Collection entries
BEGIN

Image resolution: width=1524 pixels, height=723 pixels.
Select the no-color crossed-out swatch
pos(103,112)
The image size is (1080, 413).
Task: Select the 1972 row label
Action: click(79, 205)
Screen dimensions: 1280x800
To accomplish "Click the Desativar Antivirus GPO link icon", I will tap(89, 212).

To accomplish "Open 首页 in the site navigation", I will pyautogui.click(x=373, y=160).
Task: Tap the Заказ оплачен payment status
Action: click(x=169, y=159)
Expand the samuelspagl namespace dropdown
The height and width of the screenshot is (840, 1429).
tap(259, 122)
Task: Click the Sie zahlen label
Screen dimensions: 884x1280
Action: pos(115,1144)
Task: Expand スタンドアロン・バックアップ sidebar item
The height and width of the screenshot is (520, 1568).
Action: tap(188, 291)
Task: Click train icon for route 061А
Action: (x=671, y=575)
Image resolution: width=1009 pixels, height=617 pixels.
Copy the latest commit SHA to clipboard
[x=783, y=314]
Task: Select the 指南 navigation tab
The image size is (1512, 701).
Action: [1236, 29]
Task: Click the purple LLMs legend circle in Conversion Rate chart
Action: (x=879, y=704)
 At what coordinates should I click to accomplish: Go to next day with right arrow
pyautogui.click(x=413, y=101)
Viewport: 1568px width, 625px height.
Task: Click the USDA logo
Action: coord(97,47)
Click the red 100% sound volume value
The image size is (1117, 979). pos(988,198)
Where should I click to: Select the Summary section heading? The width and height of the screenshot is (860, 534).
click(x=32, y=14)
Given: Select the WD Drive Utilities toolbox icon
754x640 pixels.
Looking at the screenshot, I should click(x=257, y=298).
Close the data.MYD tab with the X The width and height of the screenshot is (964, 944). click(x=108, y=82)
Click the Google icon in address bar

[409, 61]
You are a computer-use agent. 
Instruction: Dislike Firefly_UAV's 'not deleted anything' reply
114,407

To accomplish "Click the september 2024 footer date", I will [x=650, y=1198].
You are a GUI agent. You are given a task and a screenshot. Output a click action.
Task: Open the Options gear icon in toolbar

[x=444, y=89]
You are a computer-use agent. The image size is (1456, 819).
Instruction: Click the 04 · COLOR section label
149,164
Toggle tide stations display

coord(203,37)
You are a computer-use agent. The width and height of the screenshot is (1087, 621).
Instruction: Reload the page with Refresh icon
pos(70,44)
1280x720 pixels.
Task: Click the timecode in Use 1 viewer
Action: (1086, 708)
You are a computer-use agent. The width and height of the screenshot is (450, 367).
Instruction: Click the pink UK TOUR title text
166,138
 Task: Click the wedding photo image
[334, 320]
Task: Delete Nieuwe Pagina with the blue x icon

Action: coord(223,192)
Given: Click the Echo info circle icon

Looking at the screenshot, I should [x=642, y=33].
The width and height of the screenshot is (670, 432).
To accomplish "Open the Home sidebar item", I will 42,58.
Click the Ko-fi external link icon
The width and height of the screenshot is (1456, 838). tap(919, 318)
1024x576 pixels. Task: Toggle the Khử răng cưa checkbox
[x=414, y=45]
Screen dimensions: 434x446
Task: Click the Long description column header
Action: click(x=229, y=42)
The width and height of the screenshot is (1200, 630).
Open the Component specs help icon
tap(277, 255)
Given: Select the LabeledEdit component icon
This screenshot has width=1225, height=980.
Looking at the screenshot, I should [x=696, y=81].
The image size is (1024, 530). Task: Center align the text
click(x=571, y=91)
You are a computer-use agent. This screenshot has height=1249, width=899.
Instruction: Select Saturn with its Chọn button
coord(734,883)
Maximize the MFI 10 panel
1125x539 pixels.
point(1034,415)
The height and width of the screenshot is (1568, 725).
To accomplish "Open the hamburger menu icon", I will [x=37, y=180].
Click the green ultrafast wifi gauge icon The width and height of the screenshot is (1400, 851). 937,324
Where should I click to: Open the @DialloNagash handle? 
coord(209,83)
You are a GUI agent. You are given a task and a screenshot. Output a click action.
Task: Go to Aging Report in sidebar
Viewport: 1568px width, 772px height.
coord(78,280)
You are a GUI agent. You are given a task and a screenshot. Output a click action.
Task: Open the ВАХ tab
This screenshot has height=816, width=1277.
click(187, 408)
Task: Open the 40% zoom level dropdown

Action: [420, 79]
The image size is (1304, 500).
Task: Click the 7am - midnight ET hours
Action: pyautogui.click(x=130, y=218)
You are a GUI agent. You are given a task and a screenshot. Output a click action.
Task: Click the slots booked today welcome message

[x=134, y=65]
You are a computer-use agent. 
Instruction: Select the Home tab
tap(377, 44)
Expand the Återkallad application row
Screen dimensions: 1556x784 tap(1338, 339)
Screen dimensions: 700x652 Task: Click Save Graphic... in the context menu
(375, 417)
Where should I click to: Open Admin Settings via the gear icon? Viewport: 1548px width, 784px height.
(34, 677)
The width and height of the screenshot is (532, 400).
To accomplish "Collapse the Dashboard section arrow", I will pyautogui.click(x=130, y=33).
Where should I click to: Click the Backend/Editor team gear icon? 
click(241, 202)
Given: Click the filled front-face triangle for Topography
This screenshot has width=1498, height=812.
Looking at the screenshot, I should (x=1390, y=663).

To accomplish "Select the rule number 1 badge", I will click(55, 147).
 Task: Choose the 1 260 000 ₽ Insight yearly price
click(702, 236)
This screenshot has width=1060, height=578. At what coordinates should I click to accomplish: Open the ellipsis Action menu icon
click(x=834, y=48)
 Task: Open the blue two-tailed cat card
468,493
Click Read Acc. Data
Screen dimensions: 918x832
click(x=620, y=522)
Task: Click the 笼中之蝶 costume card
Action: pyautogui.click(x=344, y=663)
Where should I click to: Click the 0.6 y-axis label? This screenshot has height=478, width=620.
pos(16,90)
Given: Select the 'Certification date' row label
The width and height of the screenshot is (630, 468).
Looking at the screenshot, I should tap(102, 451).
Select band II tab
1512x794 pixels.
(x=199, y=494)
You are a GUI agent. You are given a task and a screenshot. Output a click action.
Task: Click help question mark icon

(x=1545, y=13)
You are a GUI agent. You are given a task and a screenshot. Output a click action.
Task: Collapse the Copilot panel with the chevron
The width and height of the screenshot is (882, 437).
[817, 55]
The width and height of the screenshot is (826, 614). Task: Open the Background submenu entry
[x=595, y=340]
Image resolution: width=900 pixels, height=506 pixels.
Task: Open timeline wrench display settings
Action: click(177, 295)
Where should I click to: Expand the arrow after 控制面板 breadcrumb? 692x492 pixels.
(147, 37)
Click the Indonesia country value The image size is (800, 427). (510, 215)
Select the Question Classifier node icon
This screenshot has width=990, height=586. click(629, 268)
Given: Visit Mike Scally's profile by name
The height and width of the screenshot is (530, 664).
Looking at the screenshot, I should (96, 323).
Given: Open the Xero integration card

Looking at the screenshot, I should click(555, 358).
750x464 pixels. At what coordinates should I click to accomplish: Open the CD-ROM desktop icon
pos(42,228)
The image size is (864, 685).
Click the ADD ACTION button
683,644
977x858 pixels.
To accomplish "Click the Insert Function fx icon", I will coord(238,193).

END

▶ _Required action_
Each line from the one that includes "The width and height of the screenshot is (630, 468)." down to the close of the records above is to be given again exactly, and no other line is to appear.

▶ _Response area_
The width and height of the screenshot is (630, 468).
Looking at the screenshot, I should tap(102, 451).
Select band II tab
1512x794 pixels.
(x=199, y=494)
You are a GUI agent. You are given a task and a screenshot. Output a click action.
Task: Click help question mark icon

(x=1545, y=13)
You are a GUI agent. You are given a task and a screenshot. Output a click action.
Task: Collapse the Copilot panel with the chevron
The width and height of the screenshot is (882, 437).
[817, 55]
The width and height of the screenshot is (826, 614). Task: Open the Background submenu entry
[x=595, y=340]
Image resolution: width=900 pixels, height=506 pixels.
Task: Open timeline wrench display settings
Action: click(177, 295)
Where should I click to: Expand the arrow after 控制面板 breadcrumb? 692x492 pixels.
(147, 37)
Click the Indonesia country value The image size is (800, 427). (510, 215)
Select the Question Classifier node icon
This screenshot has width=990, height=586. click(629, 268)
Given: Visit Mike Scally's profile by name
The height and width of the screenshot is (530, 664).
Looking at the screenshot, I should (96, 323).
Given: Open the Xero integration card

Looking at the screenshot, I should click(555, 358).
750x464 pixels. At what coordinates should I click to accomplish: Open the CD-ROM desktop icon
pos(42,228)
The image size is (864, 685).
Click the ADD ACTION button
683,644
977x858 pixels.
To accomplish "Click the Insert Function fx icon", I will coord(238,193).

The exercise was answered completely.